Deposito’s die worden aangehouden in verband met het nakomen van een koopovereenkomst die betrekking heeft op een eigen woning, vormen de uitzondering op het in artikel 29.02, eerste lid van het Bbpm beschreven dekkingsniveau van EUR 100.000 per depositohouder. Het saldo van een dergelijk deposito is gedurende drie maanden aanvullend gegarandeerd tot een bedrag van maximaal EUR 500.000 per depositohouder, zoals bedoeld in artikel 29.02, vierde lid van het Bbpm. Omdat een tijdelijk hoger bedrag niet separaat wordt aangehouden, is het op het moment dat het DGS in werking treedt aan een depositohouder om aan te tonen dat het saldo voortvloeit uit het nakomen van een recente koopovereenkomst die betrekking had op een eigen woning. Van banken wordt niet verwacht dat ze beschikken over de gegevens ten aanzien van eventuele tijdelijk hogere bedragen. Zodoende hoeft een bank deze tijdelijk hogere bedragen niet separaat te specificeren in het IKB, zoals bedoeld in het derde lid van artikel 3.

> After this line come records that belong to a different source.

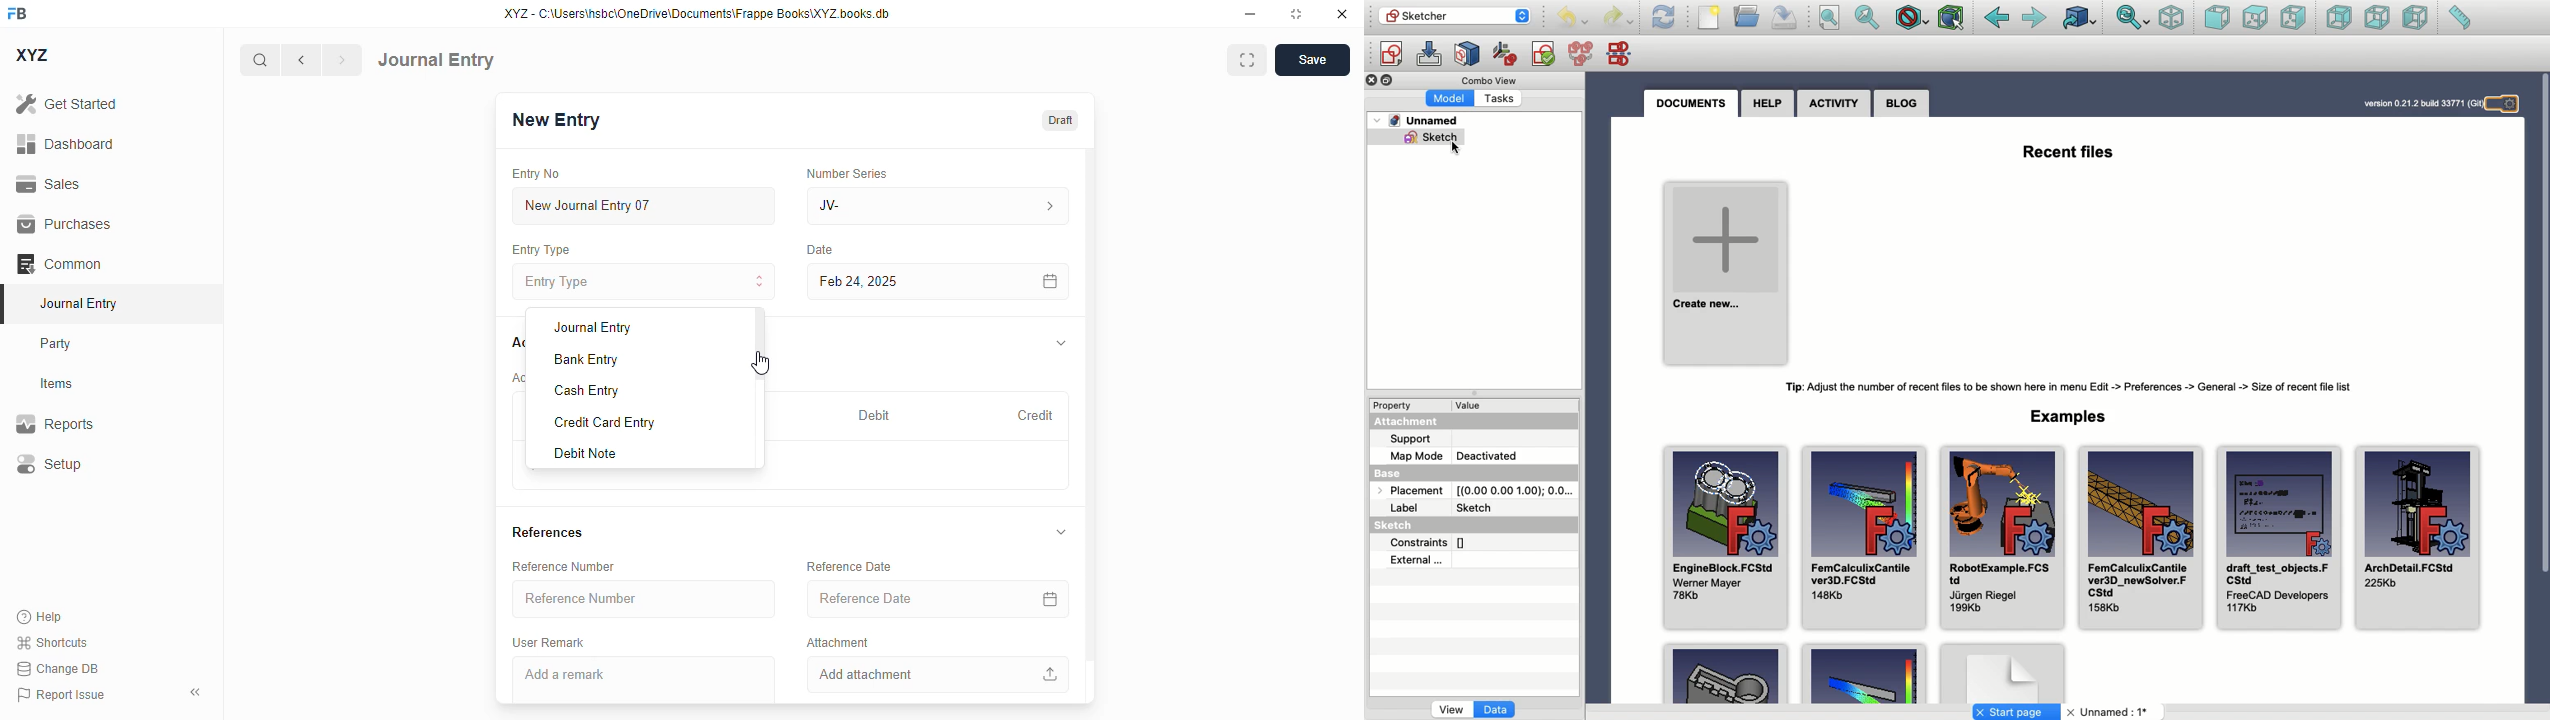 The height and width of the screenshot is (728, 2576). I want to click on sales, so click(48, 184).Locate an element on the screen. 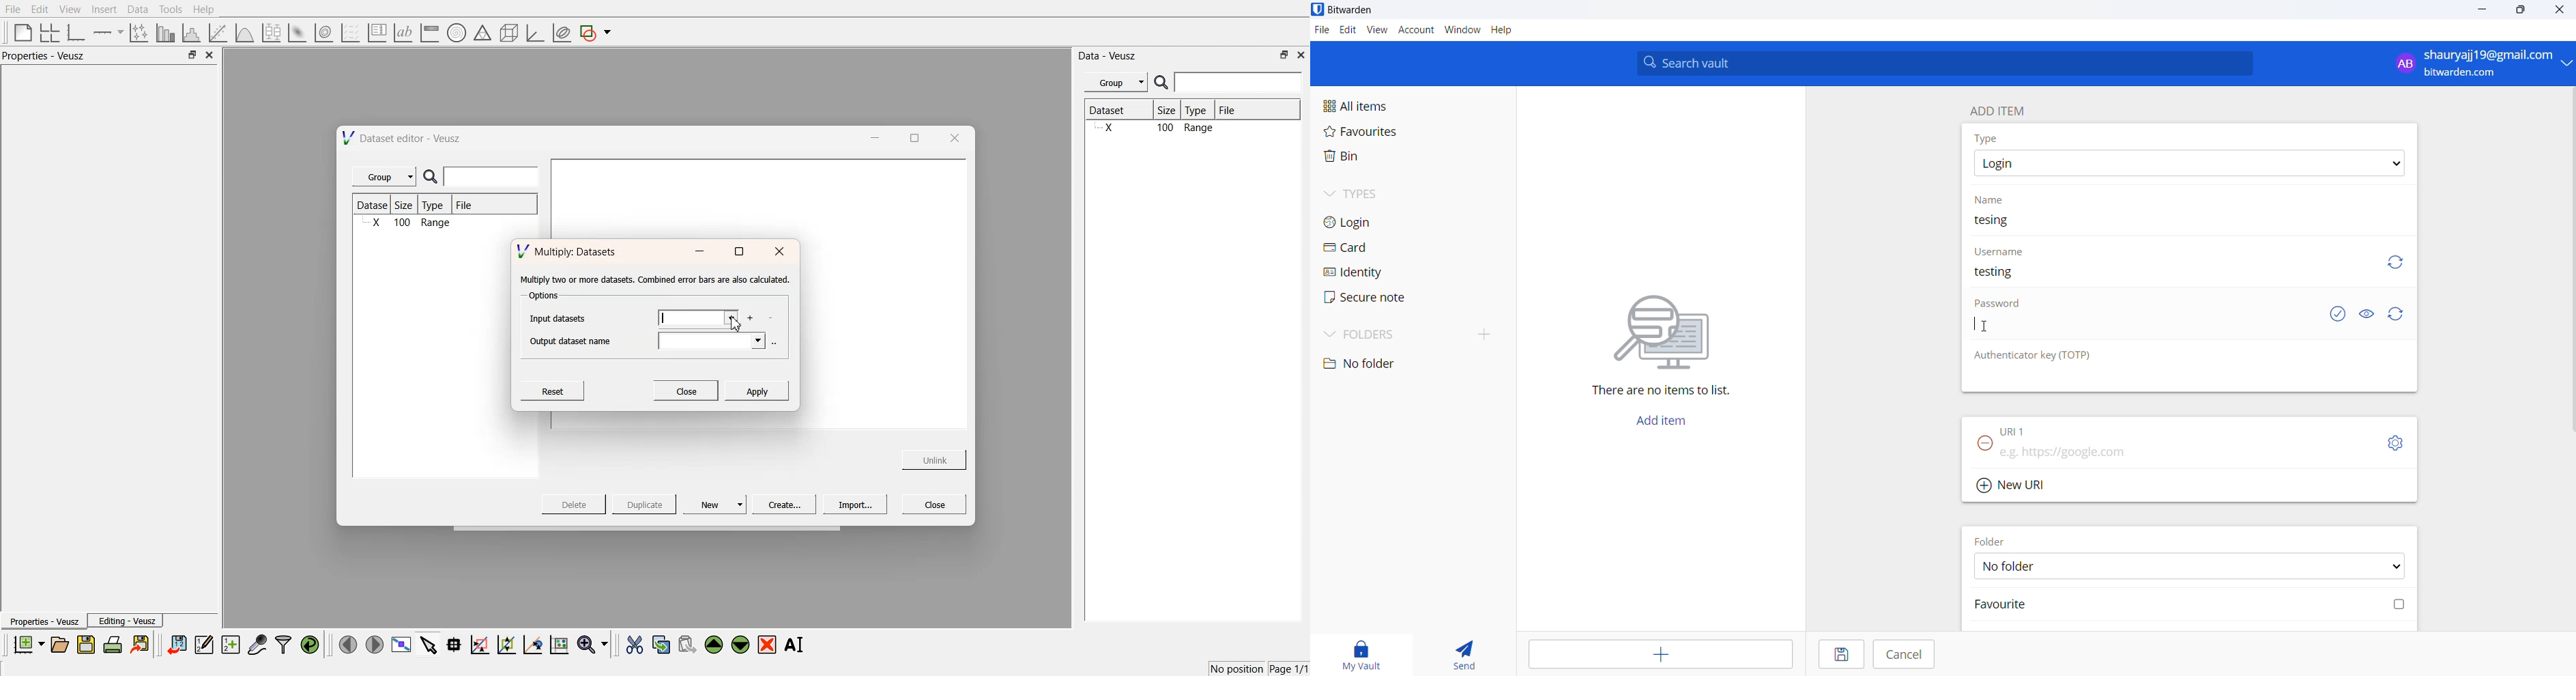  read data points is located at coordinates (454, 645).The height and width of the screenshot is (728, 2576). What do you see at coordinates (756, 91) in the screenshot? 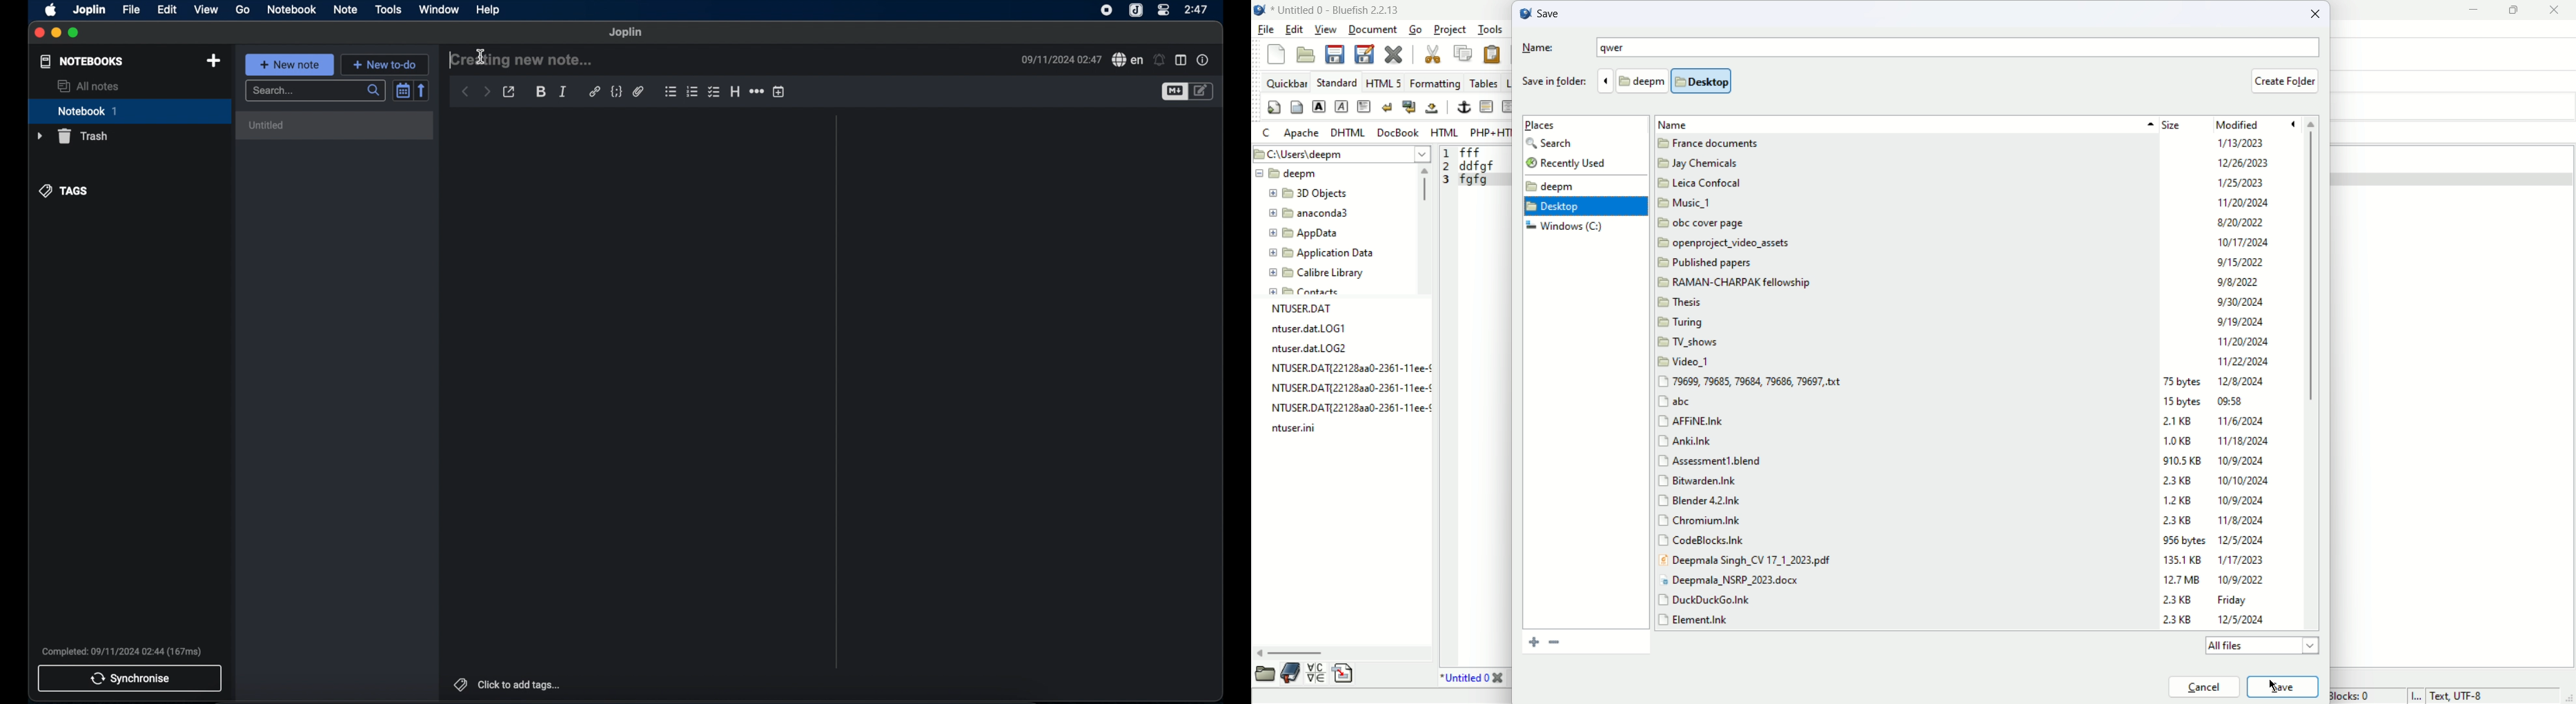
I see `horizontal rule` at bounding box center [756, 91].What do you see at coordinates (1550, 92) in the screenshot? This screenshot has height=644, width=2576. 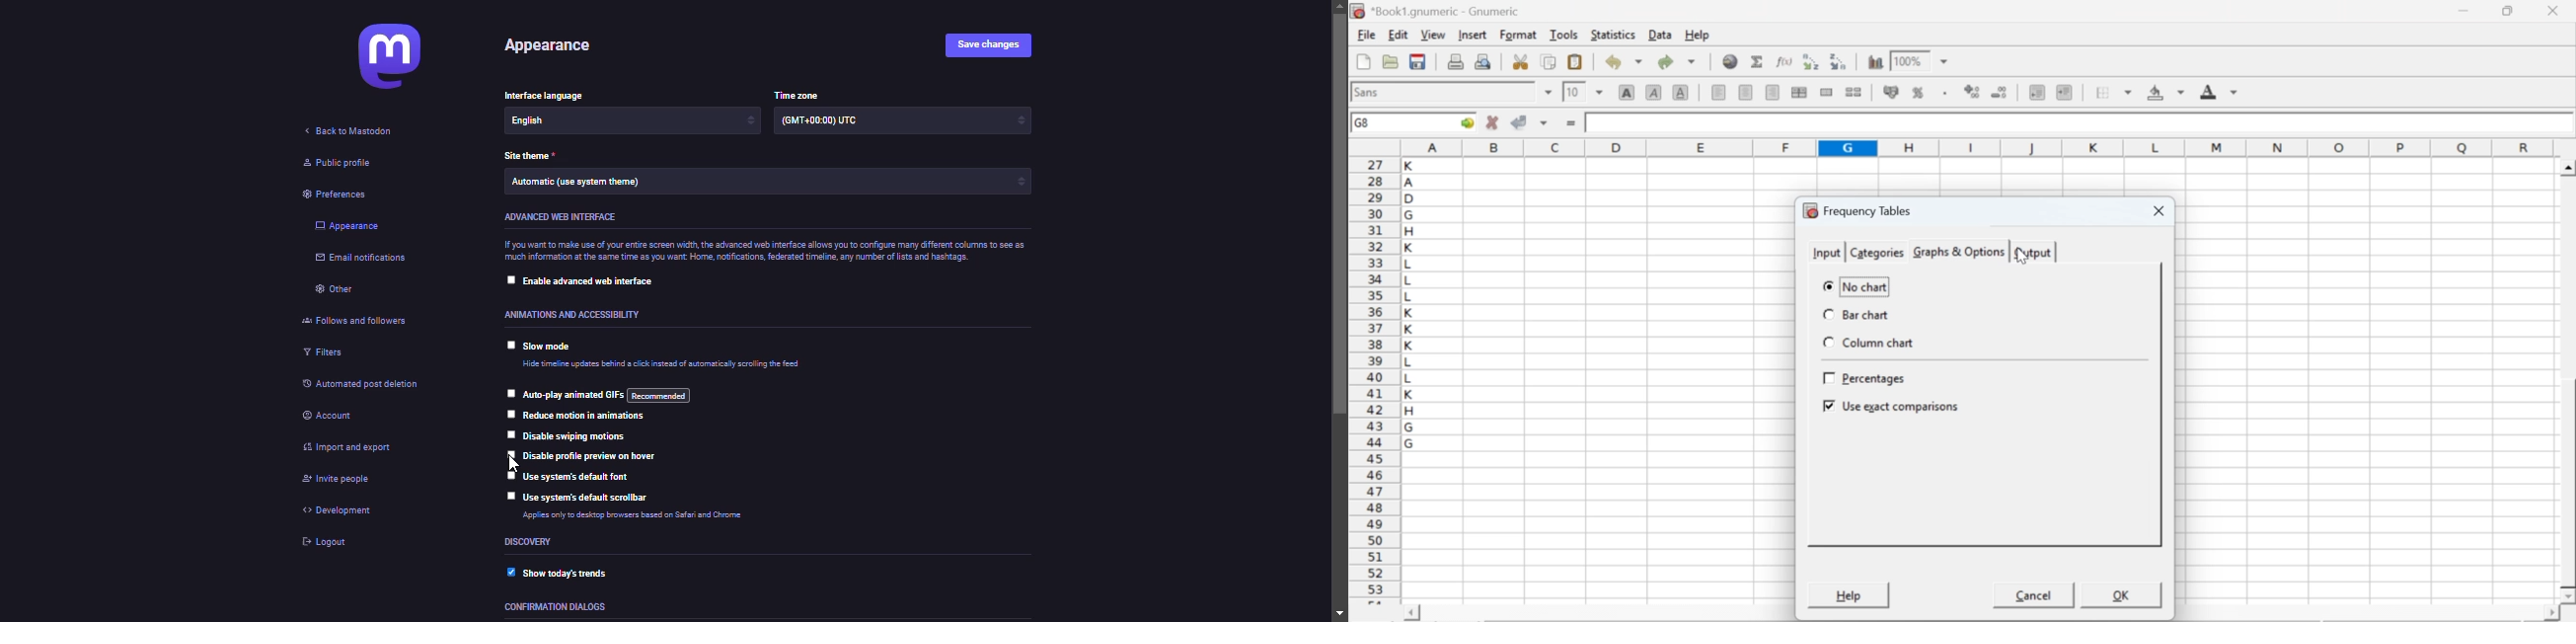 I see `drop down` at bounding box center [1550, 92].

Een bank neemt in het IKB-bestand geen deposito’s op die worden aangehouden bij een bijkantoor in een staat die geen lidstaat is bij het opstellen van het IKB, zoals bedoeld in het vierde lid van artikel 3. Blijkens onderdeel a van het eerste lid van artikel 29.01 van het Bbpm zijn deze deposito’s niet gegarandeerd door het DGS.

AFDELING 2.2 BEREKENING IN AANMERKING KOMENDE EN GEGARANDEERDE BEDRAGEN

Deze afdeling beschrijft dat een bank in staat is om het gegarandeerde bedrag in euro per depositohouder te berekenen en beschrijft hoe een bank bij de berekening dient om te gaan met de in artikel 6 beschreven markeringen.

Artikel 4

Bij de uitvoering van het DGS stelt DNB het gegarandeerde bedrag per depositohouder vast op basis van het door een bank aangeleverde IKB-bestand. Er zijn echter ook situaties waarin een bank in staat moet zijn om het geaggregeerde gegarandeerde bedrag per depositohouder te berekenen en te rapporteren aan DNB. Bijvoorbeeld voor het opstellen en bijhouden van een afwikkelingsplan, het voorbereiden van een DGS-uitkering of het vaststellen van premies die een bank uit hoofde van het DGS moet bijdragen. Artikel 4 waarborgt in lid 1 dat een bank hiertoe in staat is en beschrijft in lid 2 en 3 hoe een bank ten behoeve van verschillende doeleinden moet omgaan met bepaalde markeringen.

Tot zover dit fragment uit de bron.